**EXERCISE:**
From the entries below, copy out all lines holding "pixels".

§

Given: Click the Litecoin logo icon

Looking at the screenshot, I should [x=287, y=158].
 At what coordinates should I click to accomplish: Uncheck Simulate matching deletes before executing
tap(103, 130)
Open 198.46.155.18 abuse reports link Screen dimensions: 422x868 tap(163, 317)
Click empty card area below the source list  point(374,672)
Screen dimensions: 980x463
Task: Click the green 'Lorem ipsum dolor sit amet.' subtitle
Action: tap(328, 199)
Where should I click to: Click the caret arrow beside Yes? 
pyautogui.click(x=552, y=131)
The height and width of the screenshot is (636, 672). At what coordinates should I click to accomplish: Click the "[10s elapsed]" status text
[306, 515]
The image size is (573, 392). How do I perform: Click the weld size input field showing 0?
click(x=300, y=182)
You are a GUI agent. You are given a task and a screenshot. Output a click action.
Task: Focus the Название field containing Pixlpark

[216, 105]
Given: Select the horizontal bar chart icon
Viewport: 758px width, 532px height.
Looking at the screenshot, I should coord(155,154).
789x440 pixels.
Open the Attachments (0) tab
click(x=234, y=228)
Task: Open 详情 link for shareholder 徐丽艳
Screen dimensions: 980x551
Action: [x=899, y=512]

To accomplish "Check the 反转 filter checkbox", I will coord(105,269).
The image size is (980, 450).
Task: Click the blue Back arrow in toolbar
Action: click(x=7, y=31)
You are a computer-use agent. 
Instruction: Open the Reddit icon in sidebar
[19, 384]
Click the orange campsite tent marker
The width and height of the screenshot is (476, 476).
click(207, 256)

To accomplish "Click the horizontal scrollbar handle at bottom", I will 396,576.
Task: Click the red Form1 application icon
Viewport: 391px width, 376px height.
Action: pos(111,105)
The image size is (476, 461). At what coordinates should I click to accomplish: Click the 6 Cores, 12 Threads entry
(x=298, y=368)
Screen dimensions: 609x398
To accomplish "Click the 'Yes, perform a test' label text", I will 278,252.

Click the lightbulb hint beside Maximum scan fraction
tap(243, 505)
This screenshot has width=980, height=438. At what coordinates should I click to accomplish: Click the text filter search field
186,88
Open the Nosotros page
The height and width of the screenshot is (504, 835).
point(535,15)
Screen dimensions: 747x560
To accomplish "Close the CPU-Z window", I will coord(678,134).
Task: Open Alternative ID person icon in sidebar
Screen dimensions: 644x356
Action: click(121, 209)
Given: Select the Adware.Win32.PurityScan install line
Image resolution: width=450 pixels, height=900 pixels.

§

**WRITTEN ANSWER:**
789x440 pixels.
Image resolution: width=450 pixels, height=900 pixels.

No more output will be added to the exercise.